▶ _EXTRAIT DU DOCUMENT_
C'était l'été dernier.

Maintenant établi en Suisse, l'entraîneur québécois au développement des habiletés avait reçu l'invitation de Newell Brown, l'entraîneur adjoint des Canucks de Vancouver, afin d'aller transmettre son savoir à quelques joueurs dans le cadre d'un camp de perfectionnement à Saint Pölten, en Autriche.

Alors âgé de 17 ans, le jeune prodige allemand était du nombre, tout comme ses compatriotes Tom Kuhnhackl, des Islanders de New York, et Tobias Rieder, des Flames de Calgary.

« Sa plus grande force, c'est son niveau de compétition, a lancé Boulanger, qui est propriétaire du complexe d'entraînement Open Ice Sport Services, à Zoug. Tout est une compétition pour lui. S'il fait un exercice, il va compter le nombre de répétitions pour être sûr d'en faire une de plus, la fois d'après.

« Quand on finissait les journées au camp, Kühnhackl et Rieder me regardaient, l'air de dire : "Il est fou, le jeune!" Tout était fini et il allait faire des sprints sur la piste. Avec sa mentalité et son sens de la compétition, il est vraiment au-dessus de tout le monde. »

Ce n'est donc pas une surprise pour le pilote expatrié de voir que Stützle est désormais considéré comme le meilleur espoir international par le Bureau central de dépistage de la LNH en vue du prochain repêchage. Il n'a pas non plus sourcillé quand l'attaquant a été nommé recrue de l'année dans la DEL.

Auteur de 34 points, dont sept buts, en 41 matchs à sa toute première campagne dans la ligue professionnelle allemande, disons que le « jeune fou » avait annoncé ses couleurs à la veille de la saison.

« On avait un groupe LNH et il avait clairement sa place là, s'est souvenu Boulanger, qui est aussi l'entraîneur de l'équipe nationale des moins de 20 ans de Lituanie. C'est là que j'ai vu qu'il était une coche au-dessus. C'est dans sa manière de jouer la petite game que tu vois toute la différence.

« Il n'est pas flamboyant, vraiment pas. Mais il est capable de faire les jeux qui font la différence. Ce ne sont pas des faits saillants à la Connor McDavid. Quand le jeu se referme sur lui et que tu crois qu'il ne passera pas, il passe quand même.

▶ _MATÉRIEL SOURCE_
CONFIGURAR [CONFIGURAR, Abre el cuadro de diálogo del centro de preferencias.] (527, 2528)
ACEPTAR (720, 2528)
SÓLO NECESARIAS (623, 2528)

▶ _VOTRE TÂCHE_
Recopiez tel quel le passage de l'extrait sur le jeune attaquant allemand, de « Alors âgé de » jusqu'à « la fois d'après. ». Le matériel ne joue aucun rôle dans cet exercice.

▶ _RÉPONSE RÉDIGÉE_
Alors âgé de 17 ans, le jeune prodige allemand était du nombre, tout comme ses compatriotes Tom Kuhnhackl, des Islanders de New York, et Tobias Rieder, des Flames de Calgary.

« Sa plus grande force, c'est son niveau de compétition, a lancé Boulanger, qui est propriétaire du complexe d'entraînement Open Ice Sport Services, à Zoug. Tout est une compétition pour lui. S'il fait un exercice, il va compter le nombre de répétitions pour être sûr d'en faire une de plus, la fois d'après.